PASSAGE FOR REVIEW:
┌──

Monday, October 10, 2011

Egyptian reflections on last night's violence


Egyptian newspapers from today. Left: "Egypt," dripping blood.
Right: "Egypt bleeds at Maspero," the site of last night's clashes.

Last night marked the deadliest incident of violence in Egypt since February's uprising, and throughout it all I sat gripped to my computer screen safe and sound in my apartment about a mile or two away from the fighting. Needless to say, I kind of gave up on homework.

Believe it or not, though, my classes started on time this morning, despite the fact that a curfew for my campus's downtown neighborhood had only expired two hours before. Talk of the clashes predictably took place throughout the day, particularly since many of the professors and administrators in my program are Copts, or Egyptian Christians. I wanted to share a few exchanges I had today about the violence; these views are by no means a representative sample of Egyptian society as a whole, but they do reflect a few different slices of the population.

Right off the bat this morning, my Egyptian colloquial Arabic professor, who is a Coptic Christian, seemed a bit anxious as we began class. He described the clashes in the greater context of the systemic discrimination Copts face every day. Shutting the door so passers-by wouldn't overhear, he told us he had heard two people on the subway discussing the violence. How did they characterize it? he asked rhetorically. "They said that there were Christian people who provoked it all."

└──

WHAT THE TASK ASKS: List every phrase or sentence that the blog post about Egyptian reactions to the violence places in quotation marks. The records that come after have nothing to do with this text.

EXTRACTED INFORMATION:
┌──

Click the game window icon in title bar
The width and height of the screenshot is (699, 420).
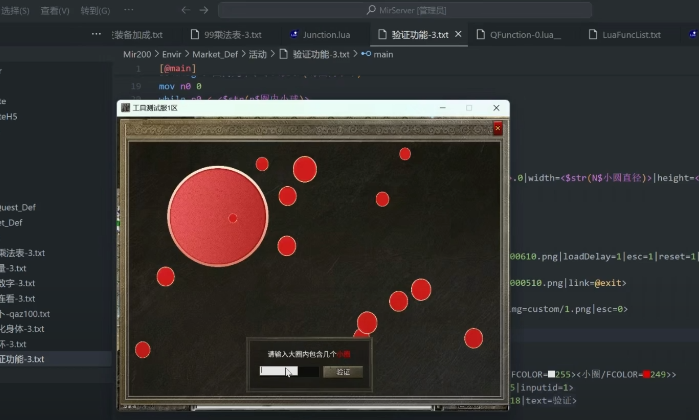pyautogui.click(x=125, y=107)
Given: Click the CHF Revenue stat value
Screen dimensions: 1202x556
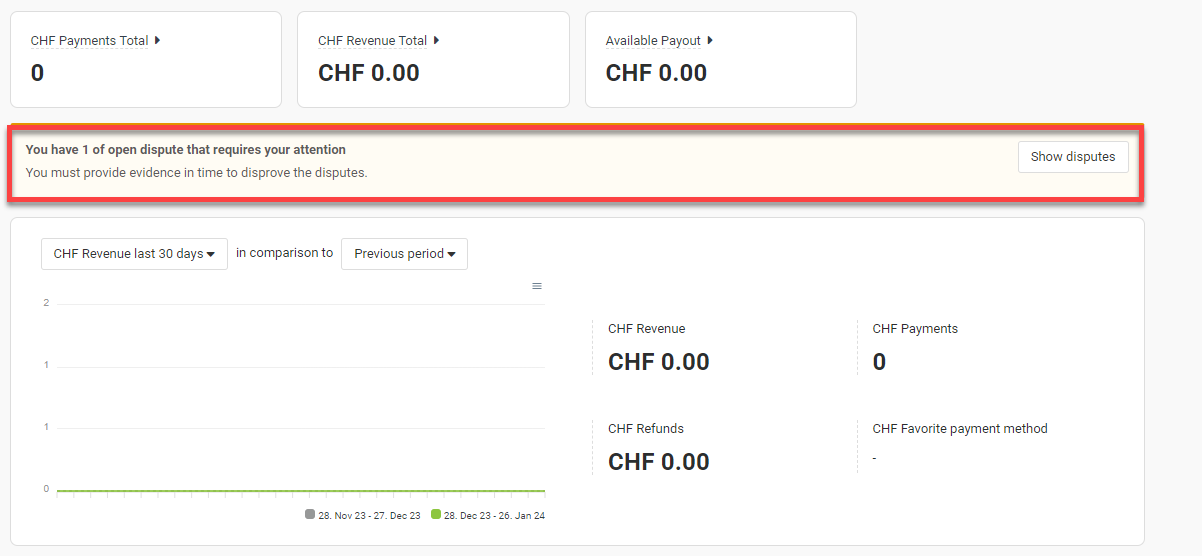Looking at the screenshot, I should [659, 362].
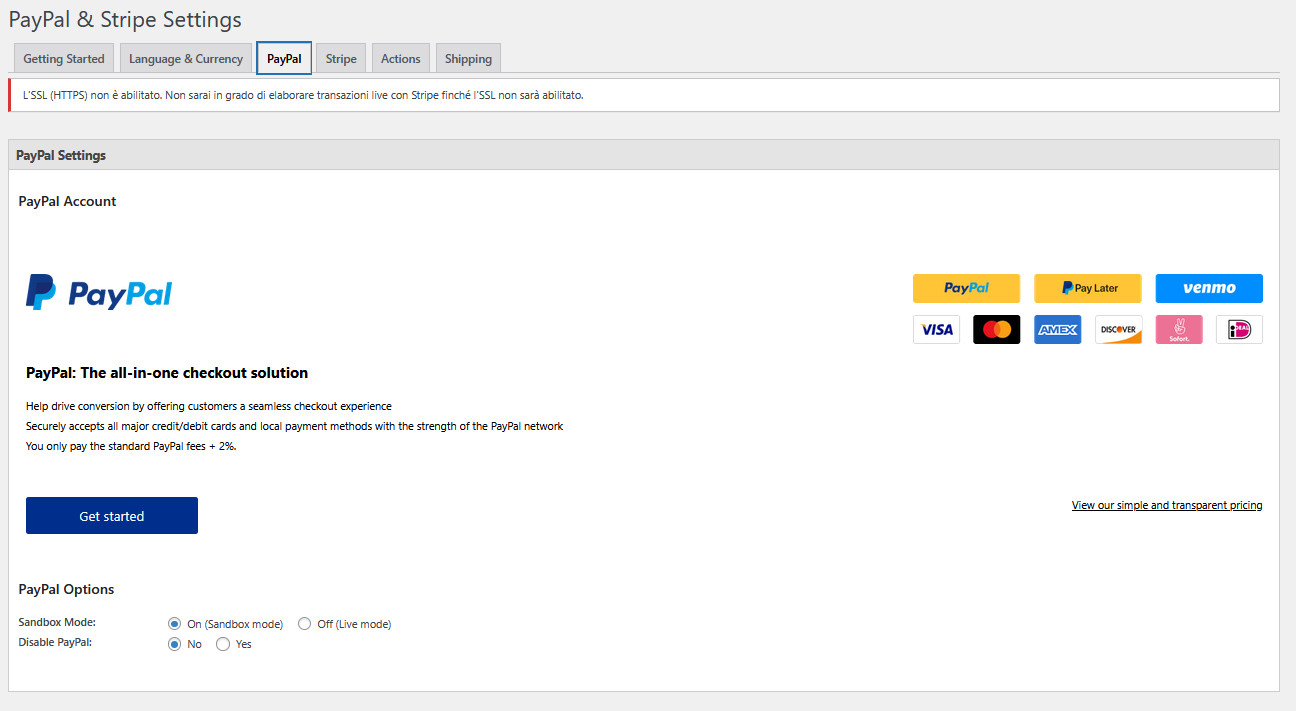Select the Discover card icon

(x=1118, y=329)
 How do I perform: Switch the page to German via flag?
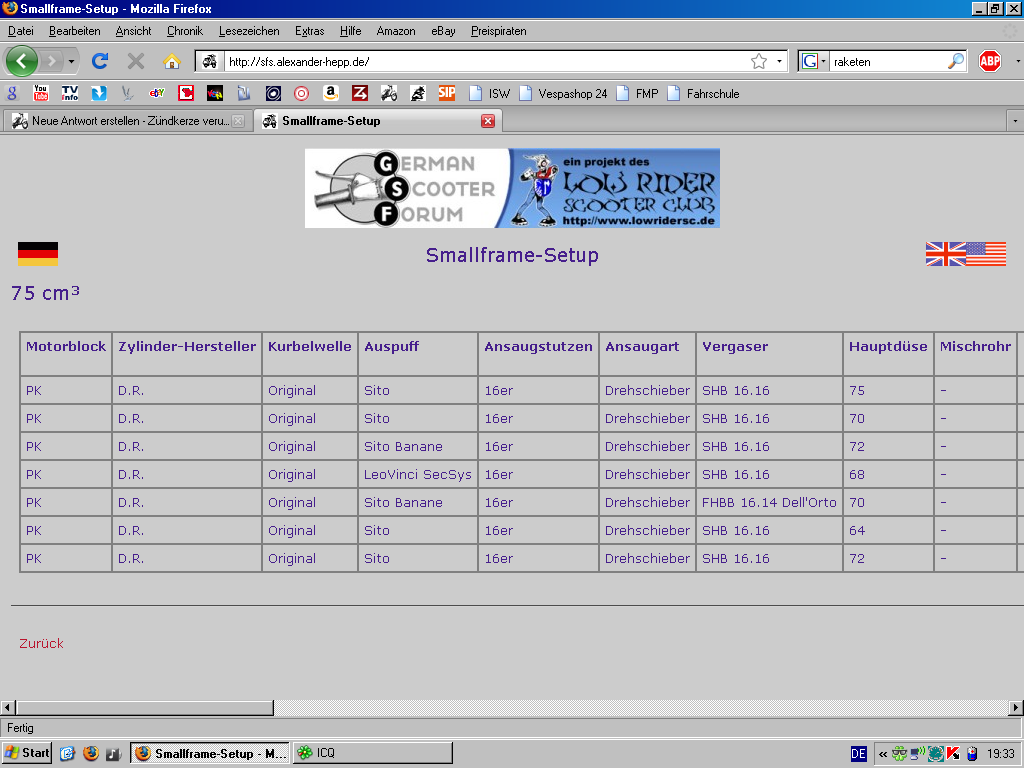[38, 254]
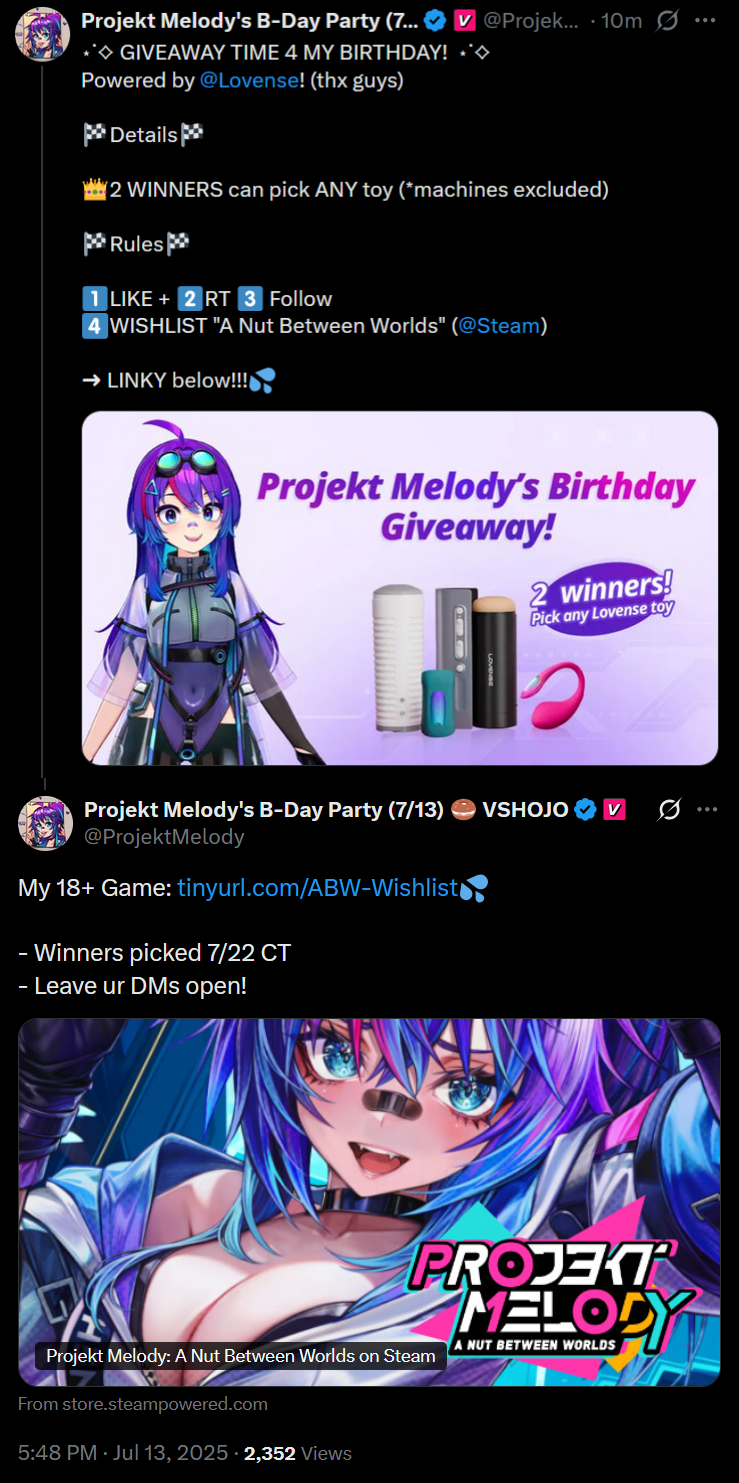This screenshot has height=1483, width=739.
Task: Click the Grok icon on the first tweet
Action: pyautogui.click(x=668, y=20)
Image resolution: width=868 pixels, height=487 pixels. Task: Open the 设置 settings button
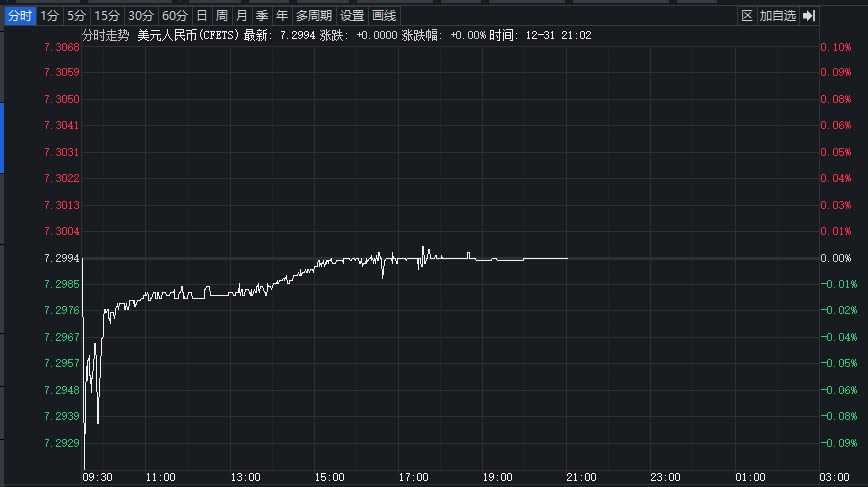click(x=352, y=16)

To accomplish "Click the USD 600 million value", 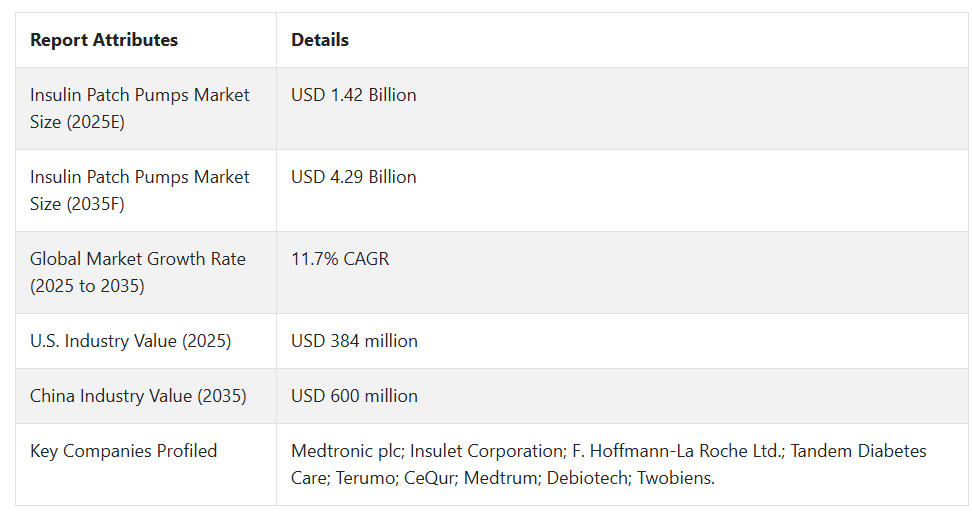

└──

RESULT:
- Egypt
- Egypt bleeds at Maspero
- They said that there were Christian people who provoked it all.